> Task details
Return exactly, please, the lines from the one containing "Where should I click to: Toggle" to the last line of the entries below, and nothing else, leaving pictures out.

[Opening The input section]

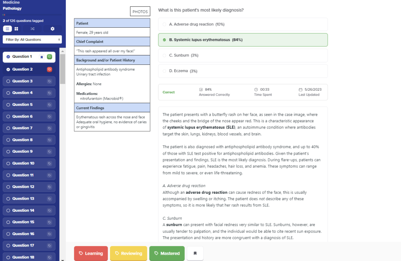401x261 pixels.
Task: Select answer A Adverse drug reaction
Action: [x=243, y=23]
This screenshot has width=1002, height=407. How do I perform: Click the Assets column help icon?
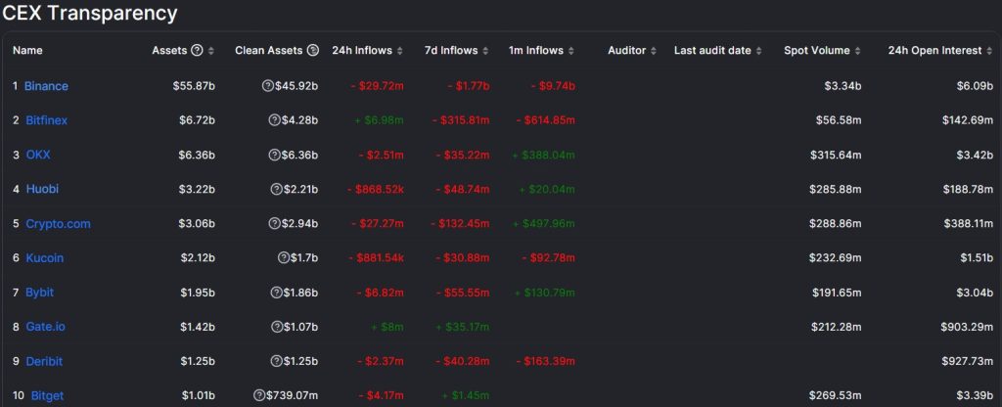[x=198, y=51]

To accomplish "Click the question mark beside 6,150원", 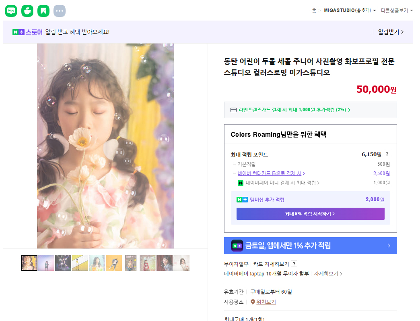I will point(387,154).
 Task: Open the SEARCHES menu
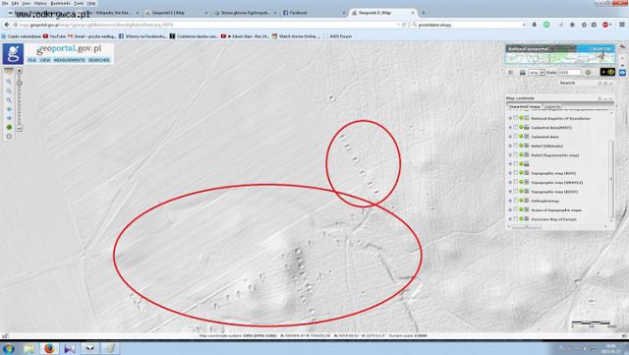[98, 60]
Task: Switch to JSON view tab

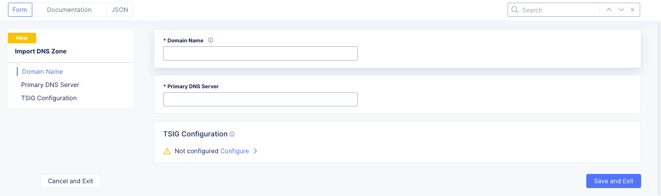Action: point(120,10)
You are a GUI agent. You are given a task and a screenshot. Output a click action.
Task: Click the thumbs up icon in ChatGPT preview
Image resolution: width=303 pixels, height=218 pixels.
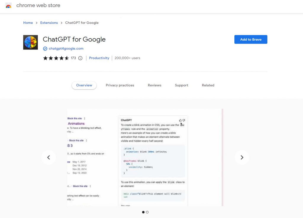[180, 120]
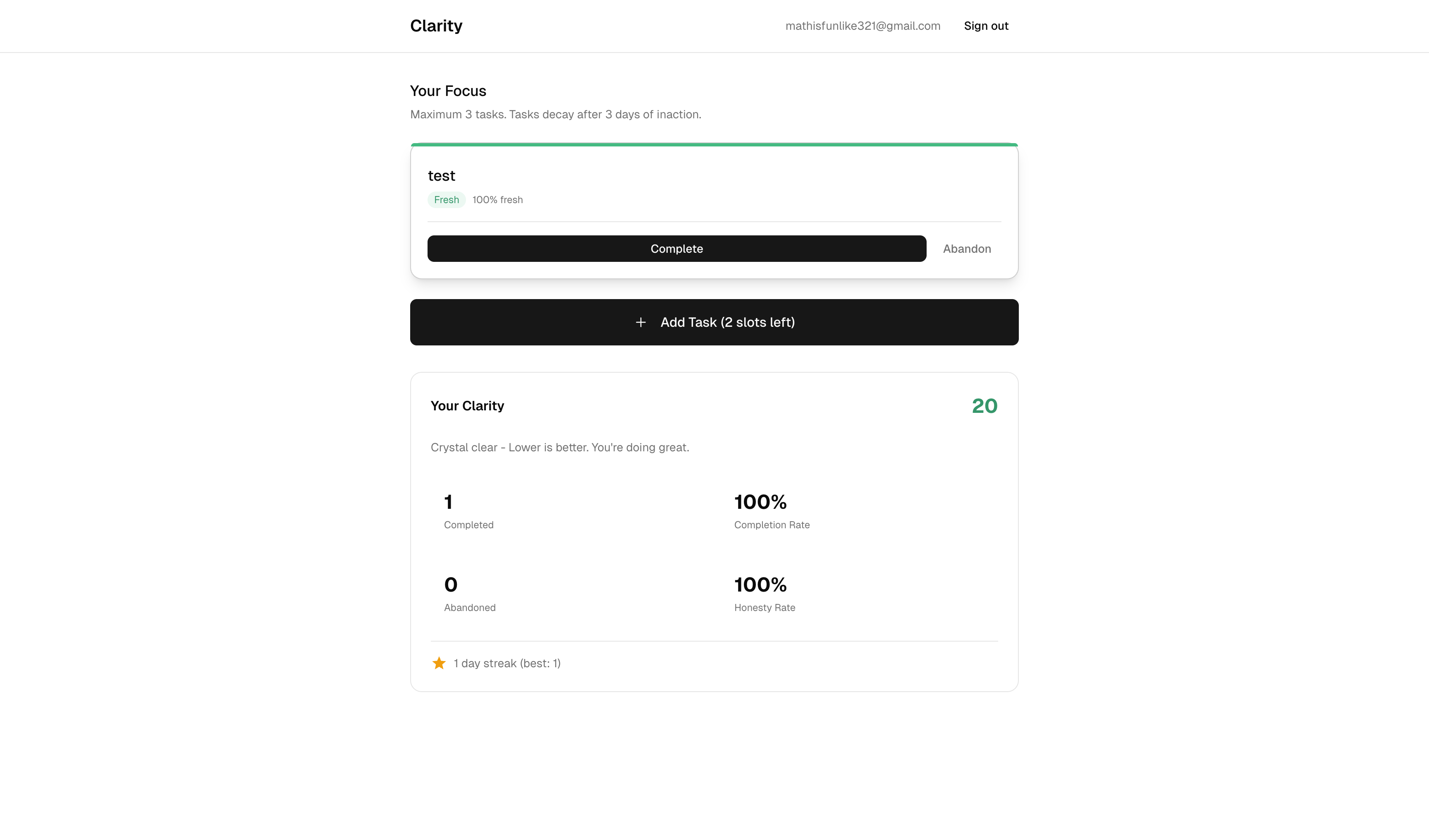This screenshot has height=829, width=1429.
Task: Click the Your Focus heading
Action: point(448,91)
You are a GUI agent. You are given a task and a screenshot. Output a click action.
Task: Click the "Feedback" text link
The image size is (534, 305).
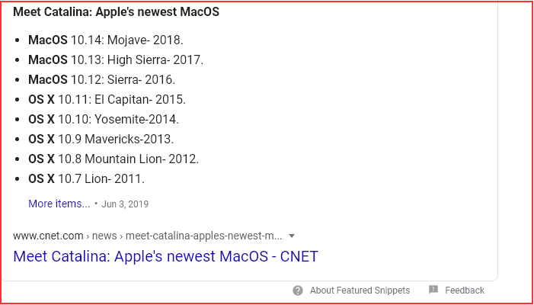[x=465, y=291]
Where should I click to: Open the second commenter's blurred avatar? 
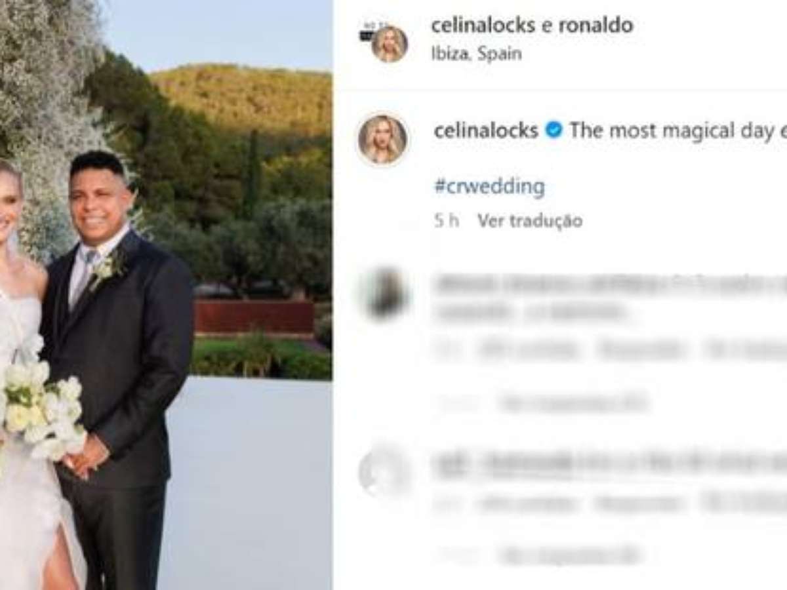tap(384, 472)

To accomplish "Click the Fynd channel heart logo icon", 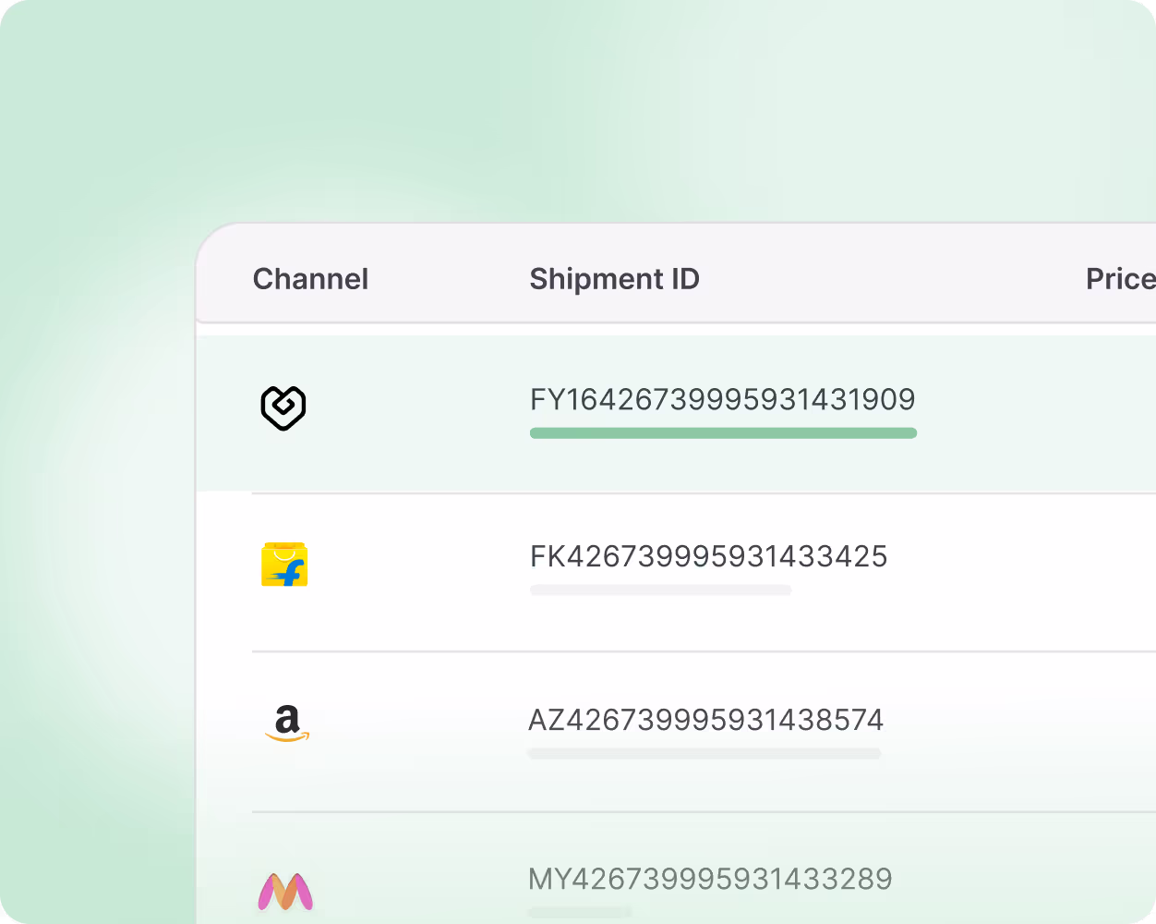I will pyautogui.click(x=283, y=407).
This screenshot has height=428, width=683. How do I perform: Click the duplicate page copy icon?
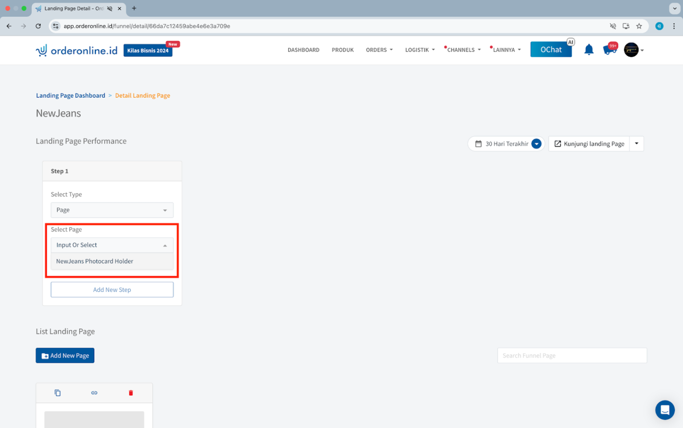coord(57,393)
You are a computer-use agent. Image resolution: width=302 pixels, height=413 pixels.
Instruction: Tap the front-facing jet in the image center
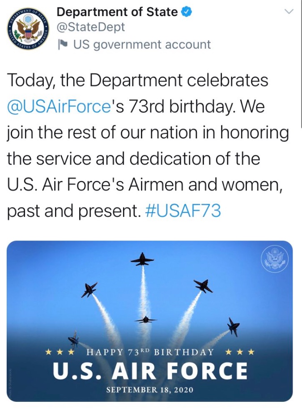click(x=145, y=319)
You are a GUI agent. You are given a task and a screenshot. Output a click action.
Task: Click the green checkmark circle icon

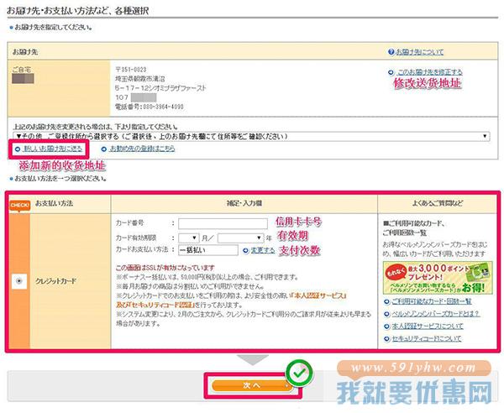click(x=298, y=370)
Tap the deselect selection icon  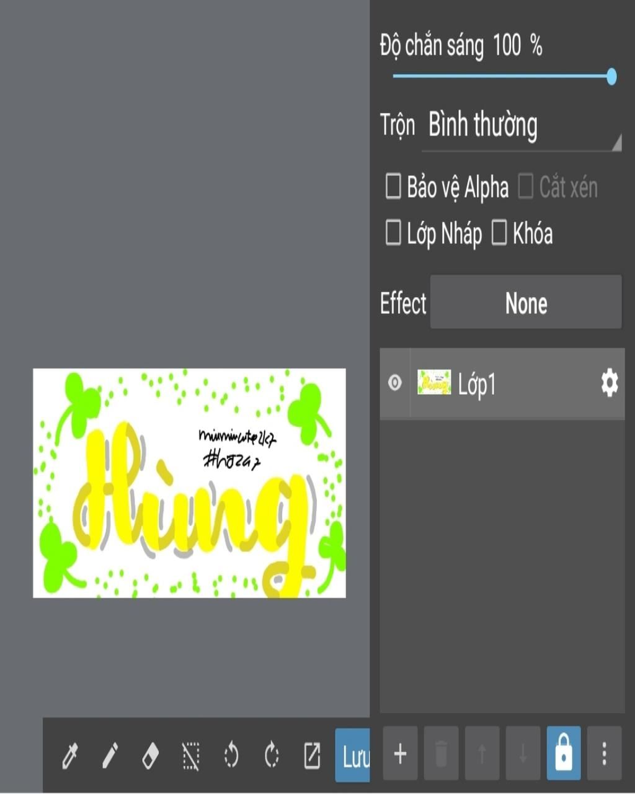point(191,756)
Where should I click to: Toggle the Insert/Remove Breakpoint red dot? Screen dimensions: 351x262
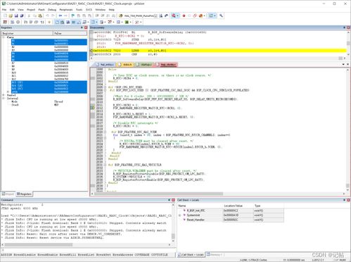coord(184,15)
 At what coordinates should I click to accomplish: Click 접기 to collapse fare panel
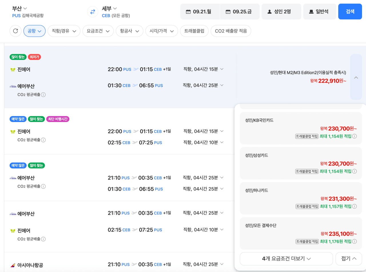click(x=349, y=259)
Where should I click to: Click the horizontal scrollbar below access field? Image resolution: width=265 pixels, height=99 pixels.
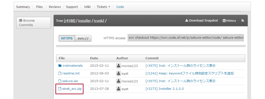pos(151,46)

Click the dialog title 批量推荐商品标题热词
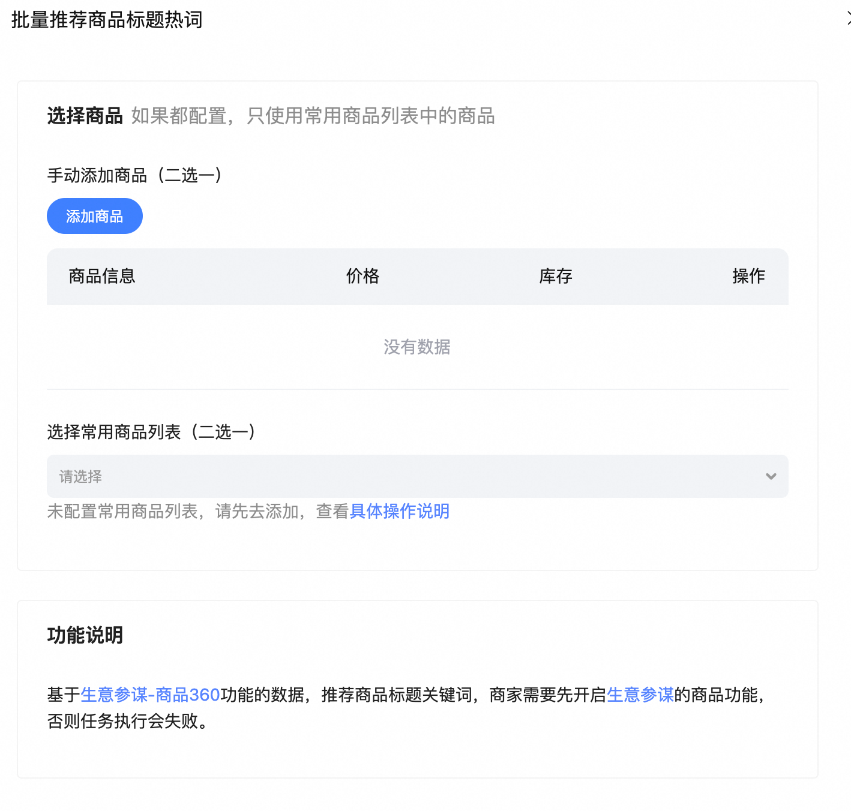click(x=107, y=20)
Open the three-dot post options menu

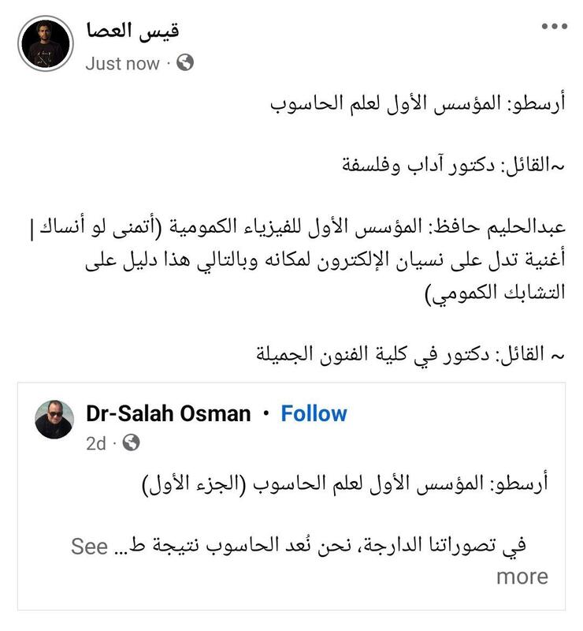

[Closing The input section]

> Solution below
Where should I click to: Toggle the Insert/Remove Breakpoint red dot? Screen dimensions: 351x262
coord(184,15)
 At what coordinates should I click to accomplish: Click 접기 to collapse fare panel
click(x=349, y=259)
Where should I click to: Click the horizontal scrollbar below access field? Image resolution: width=265 pixels, height=99 pixels.
pos(151,46)

Click the dialog title 批量推荐商品标题热词
click(x=107, y=20)
Open the three-dot post options menu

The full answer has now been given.